In the fire-fighter model, a fire spreads on the vertices of a graph starting from some initial fire. Each turn all ``non-protected" vertices neighbouring the fire catch fire and burn forever. The ``player" can protect f(n) vertices on his n'th turn and these vertices never catch fire. Given a graph G, The ``asymptotic" fire-fighter problem asks for which $f(n)$ can the fire be contained in a finite set for any initial fire.
This is a quasi-isometry invariant of G, and is especially interesting for Cayley graphs.
We will first discuss the problem on Polynomial growth groups, where in joint work with Gady Kozma and Rangel Baldasso we show that for groups of growth n^d the threshold is ~n^{d-2}, answerring a conjecture of Devline and Hartke.
We will then move to discuss the case of exponential growth groups where F. Lehner proved that the growth rate is also the order of the threshold for fire-fighting.
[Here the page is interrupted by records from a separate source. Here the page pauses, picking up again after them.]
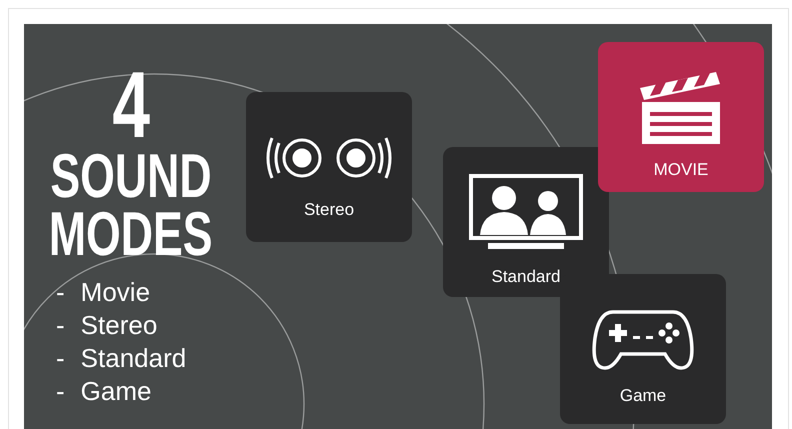 The image size is (792, 429). Describe the element at coordinates (526, 222) in the screenshot. I see `mode-tile: Standard` at that location.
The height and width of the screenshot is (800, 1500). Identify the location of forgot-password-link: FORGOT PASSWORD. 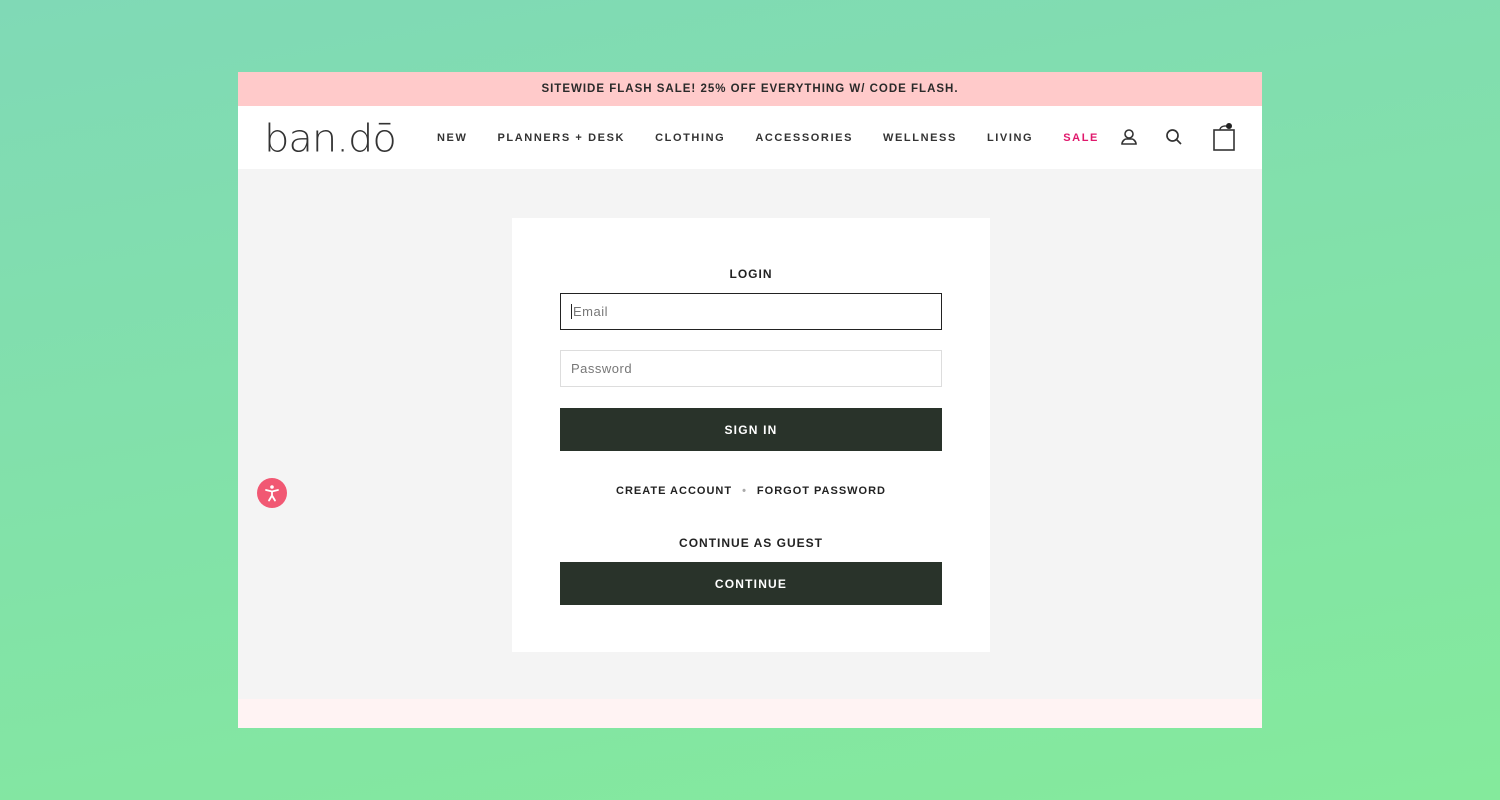
(822, 491).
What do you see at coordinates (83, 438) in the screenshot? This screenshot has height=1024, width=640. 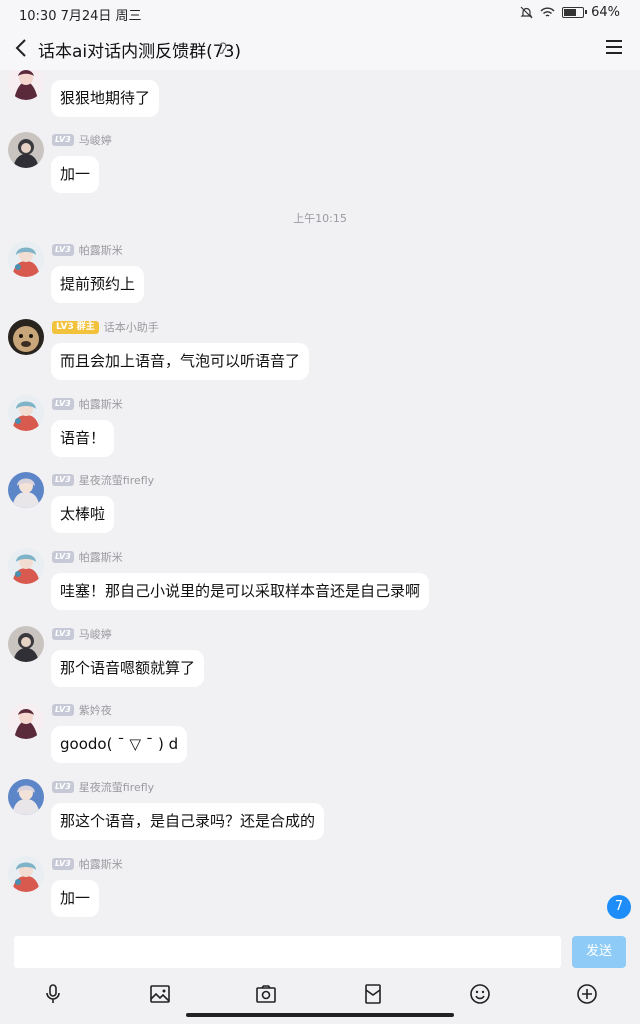 I see `message-bubble: 语音！` at bounding box center [83, 438].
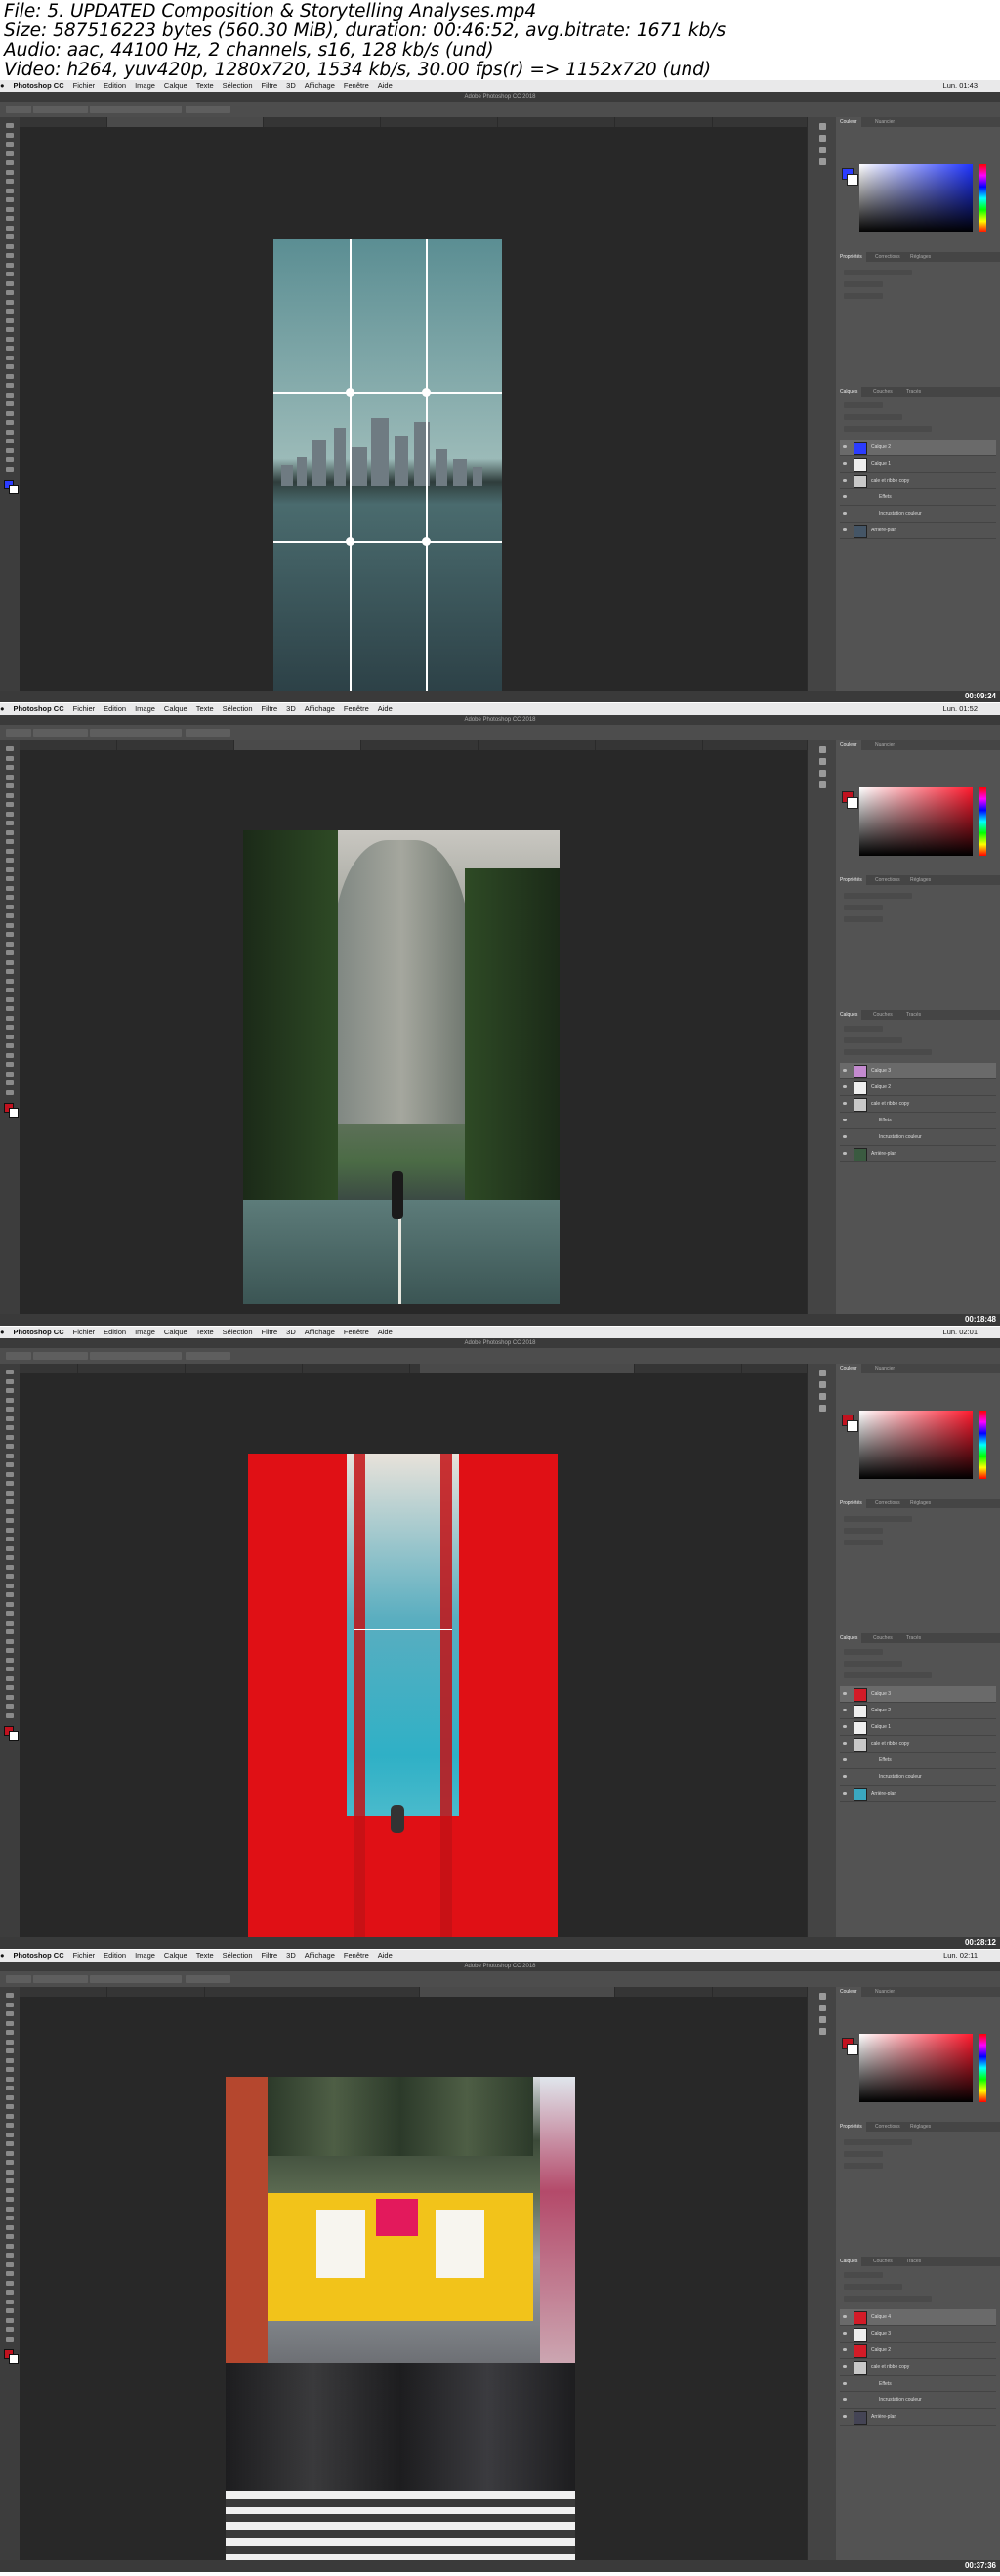 The width and height of the screenshot is (1000, 2576). I want to click on menu-item: Aide, so click(386, 1956).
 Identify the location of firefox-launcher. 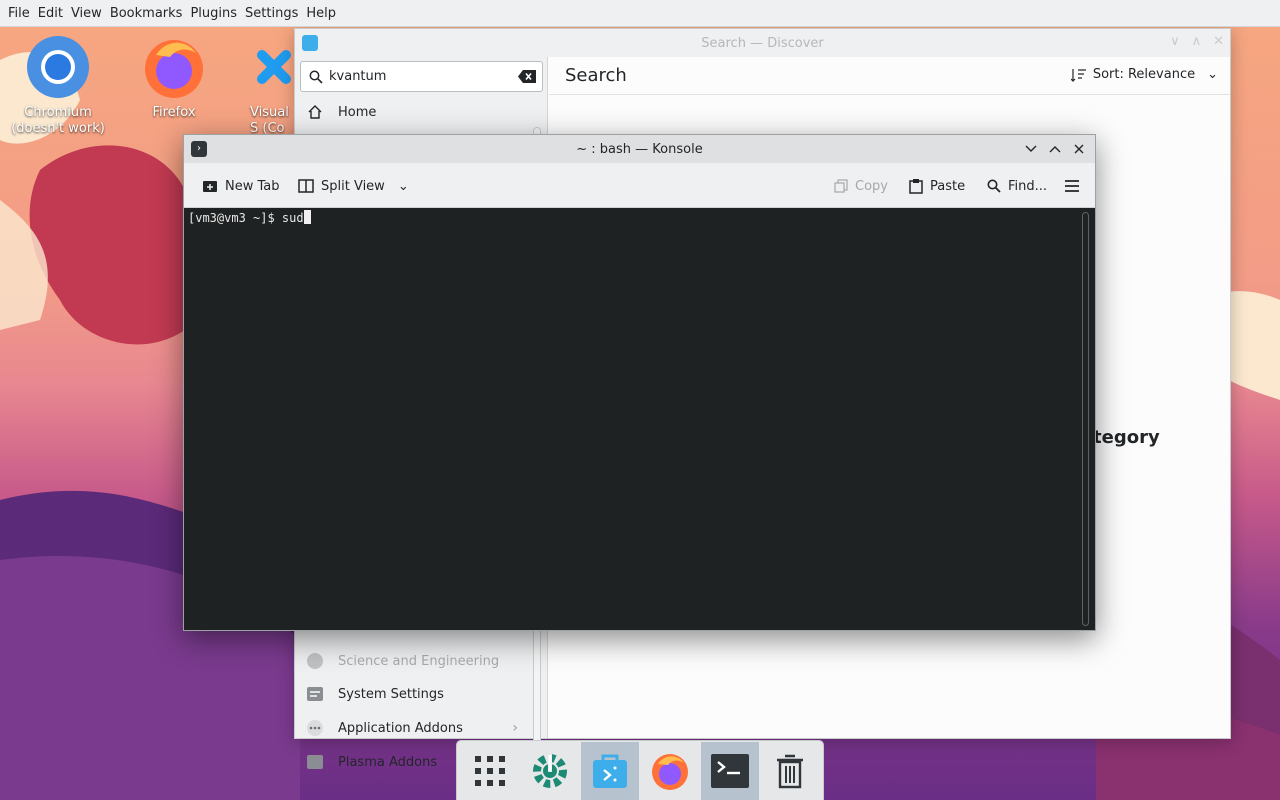
(670, 771).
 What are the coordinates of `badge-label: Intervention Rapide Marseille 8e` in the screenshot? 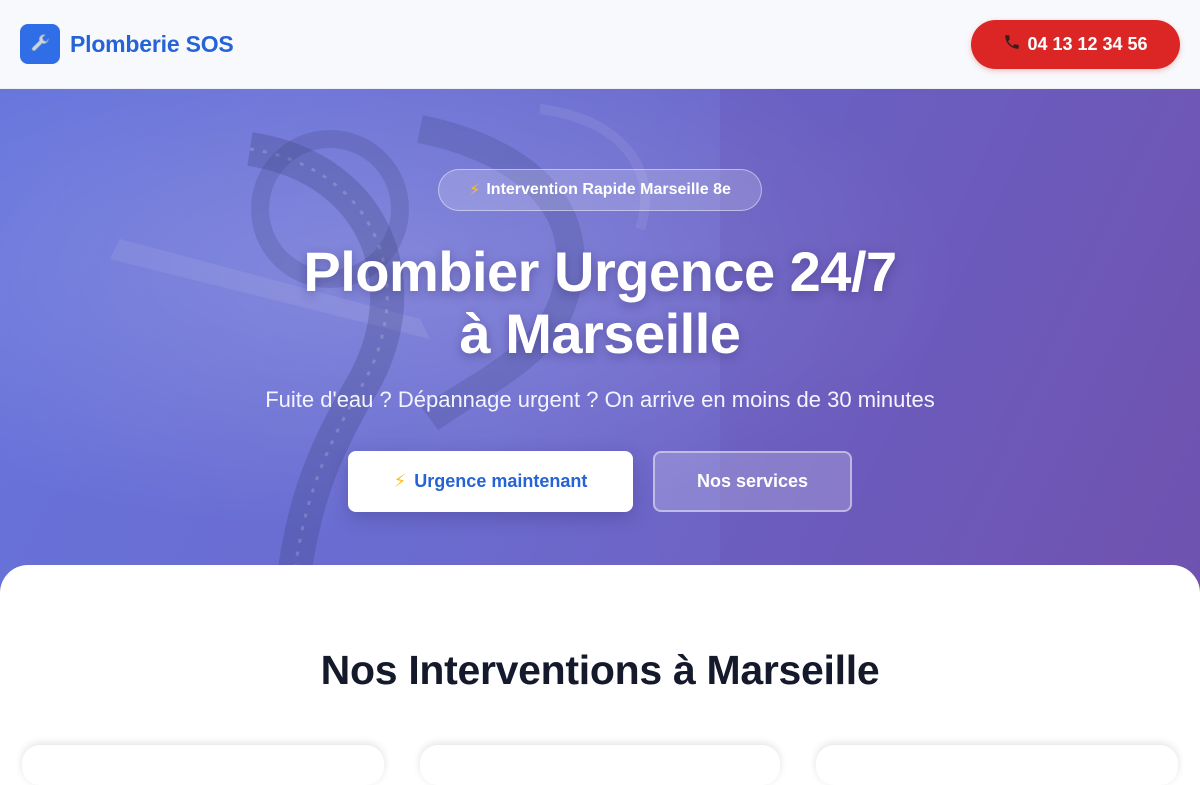 It's located at (608, 190).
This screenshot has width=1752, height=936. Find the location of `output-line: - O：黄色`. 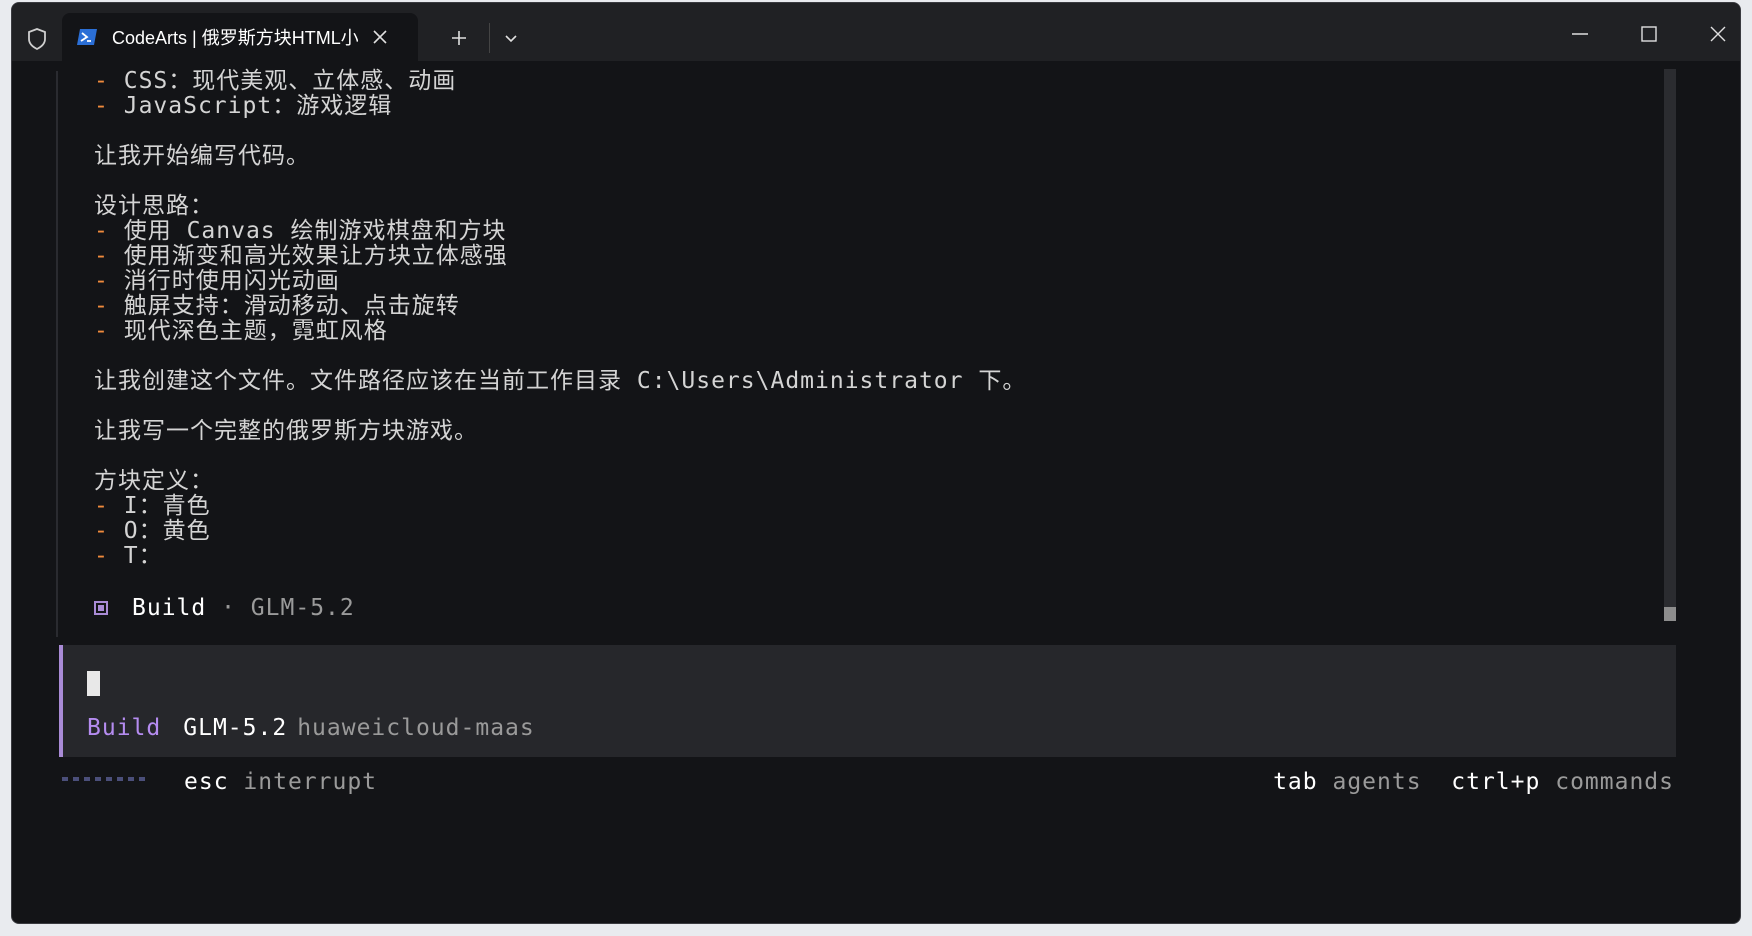

output-line: - O：黄色 is located at coordinates (560, 532).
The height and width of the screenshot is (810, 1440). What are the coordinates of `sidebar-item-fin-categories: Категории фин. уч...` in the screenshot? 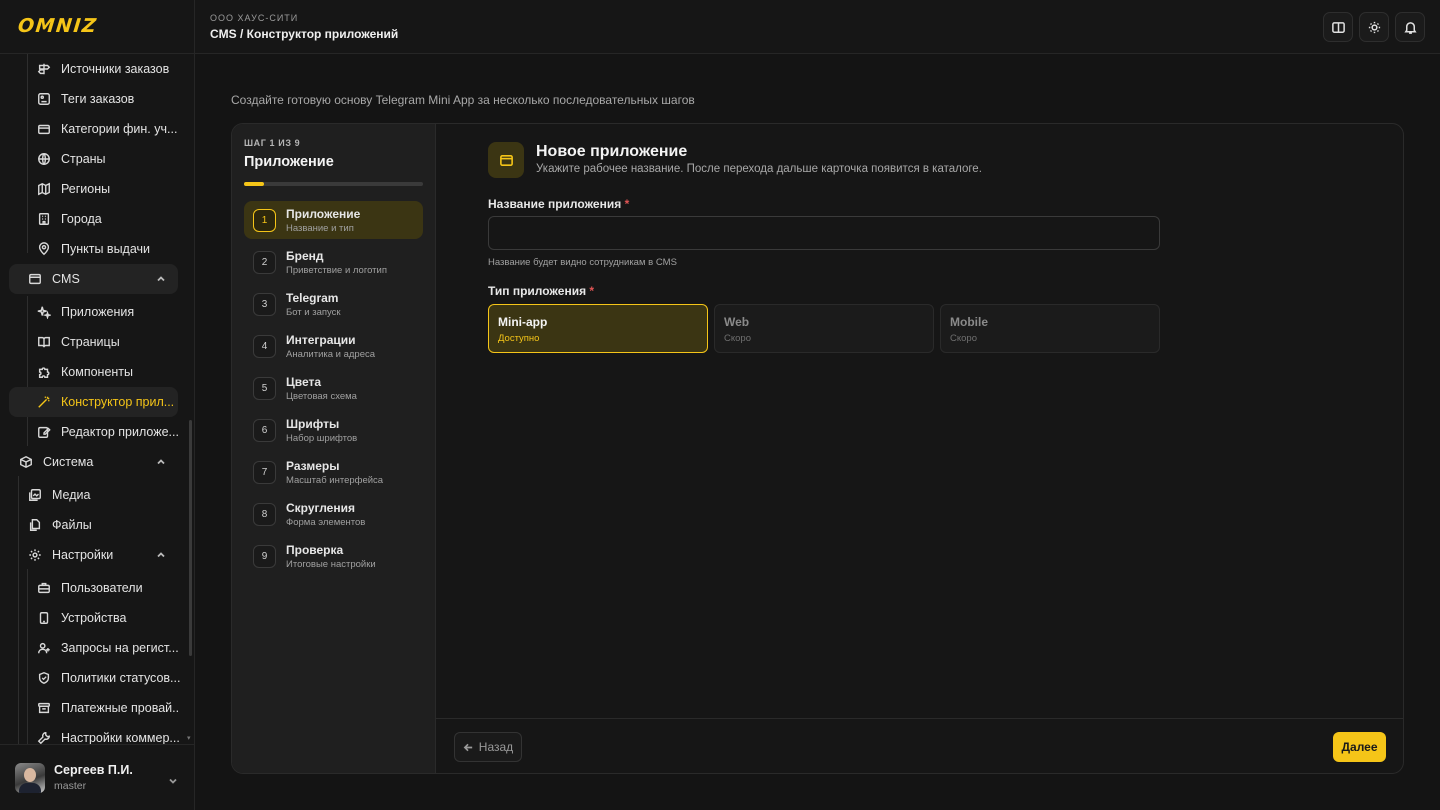 It's located at (104, 129).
This leaves open the case of intermediate growth groups. In joint work with Shangjie Yang we get the correct threshold for a family of intermediate growth groups. To do so we introduce a notion of branching numbers for intermediate growth trees (IBN), which acts as the threshold for several random processes on such trees. We relate the IBN it to firefighting and find and analyze a good tree inside these groups.
If time permits we well also briefly discuss some other fire-fighting related problems.
Based on joint works with R. Baldasso, G. Kozma, M. Gerasimova and S. Yang.